Una società, una città, una civiltà che rinuncia all’Arte, che se ne allontana, in nome della viltà, della pigrizia inconfessata, della ritirata in se stessi, che s’addormenta su di sé, che rinuncia al patrimonio di domani, al patrimonio in divenire per accontentarsi, nell’autosoddisfazione beata, dei valori che crede di aver forgiato e che invece ha soltanto ereditato, questa società rinuncia al rischio, si allontana dalla sua unica verità, dimentica in anticipo di costruirsi un futuro, rinuncia alla sua forza, alla sua parola, non dice più niente agli altri e a se stessa.

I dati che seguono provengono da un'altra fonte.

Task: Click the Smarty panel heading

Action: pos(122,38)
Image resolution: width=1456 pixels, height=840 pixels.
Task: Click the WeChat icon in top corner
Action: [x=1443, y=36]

Una società, una città, una civiltà che rinuncia alla sua parte di imprevisto, al suo margine, ai suoi indugi, alle sue esitazioni, alla sua disinvoltura, che non rinuncia mai, nemmeno per un istante, a produrre senza riflettere, una società che non sorride più, nemmeno un poco, nonostante il dolore e lo sgomento, delle sue inquietudini e delle sue solitudini, una società così è una società che si accontenta di se stessa, che si abbandona completamente alla contemplazione morbosa e orgogliosa della propria immagine, alla contemplazione immobile della propria immagine menzognera. Essa nega i suoi errori, la sua bruttezza e i suoi fallimenti, se li nasconde, si crede bella e perfetta, mente a se stessa. Oramai avara e meschina, con la testa vuota, con i suoi risparmi di fantasia, sparisce e si inabissa, distrugge la parte dell’altro, che lo rifiuti o lo ammetta, si annega e si riduce al proprio ricordo, all’idea che s’è fatta di sé. È fiera e triste, nutrita della sua illusione, crede al suo fulgore, senza seguito e senza discendenza, senza storia futura e senza spirito. È magnifica, poiché lo dice lo crede e resta sola ad ascoltarlo. È morta.

 

J. Lagarce, Music-Hall. Del lusso e dell’impotenza, Cronopio 2013.